> **Directive**: Rewrite the rows below as a JSON list of strings, one string per line, skipping blank lines. Leave the pictures out of your answer.

> **Provided material**:

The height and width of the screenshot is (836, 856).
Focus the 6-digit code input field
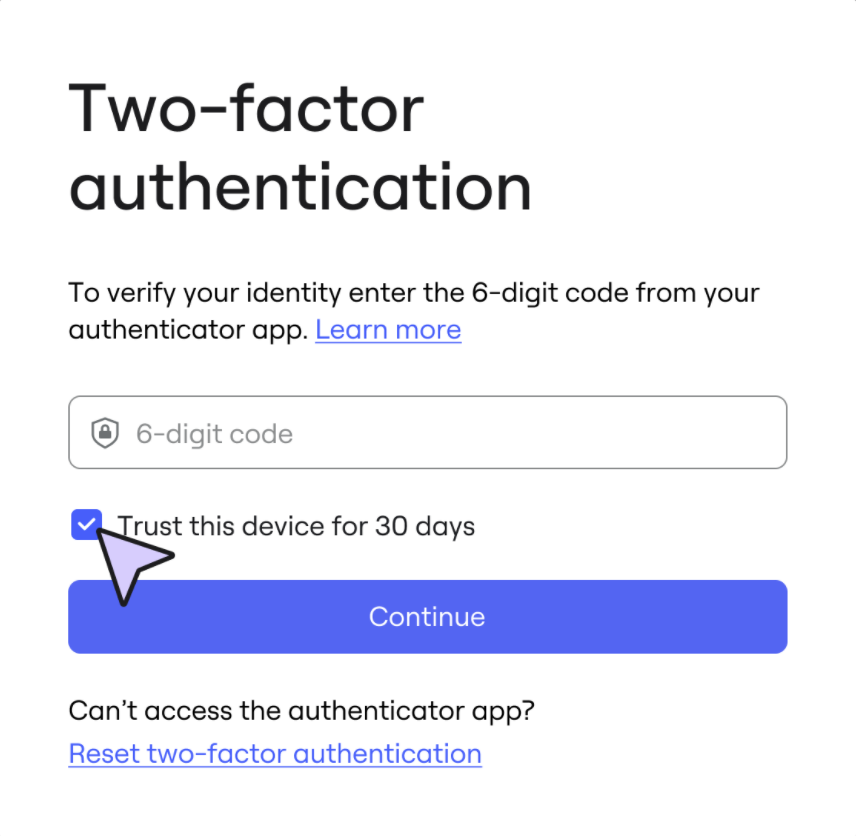coord(427,433)
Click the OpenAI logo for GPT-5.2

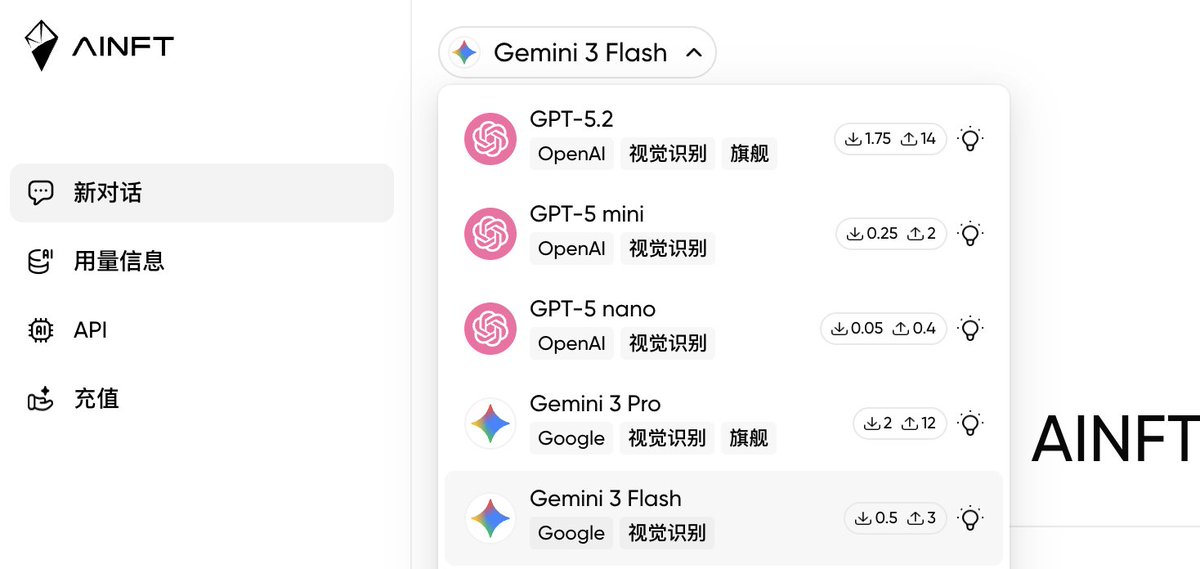[490, 139]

> **The output**:
[
  "The height and width of the screenshot is (836, 856).",
  "Focus the 6-digit code input field",
  "coord(427,433)",
  "Click the OpenAI logo for GPT-5.2",
  "[490, 139]"
]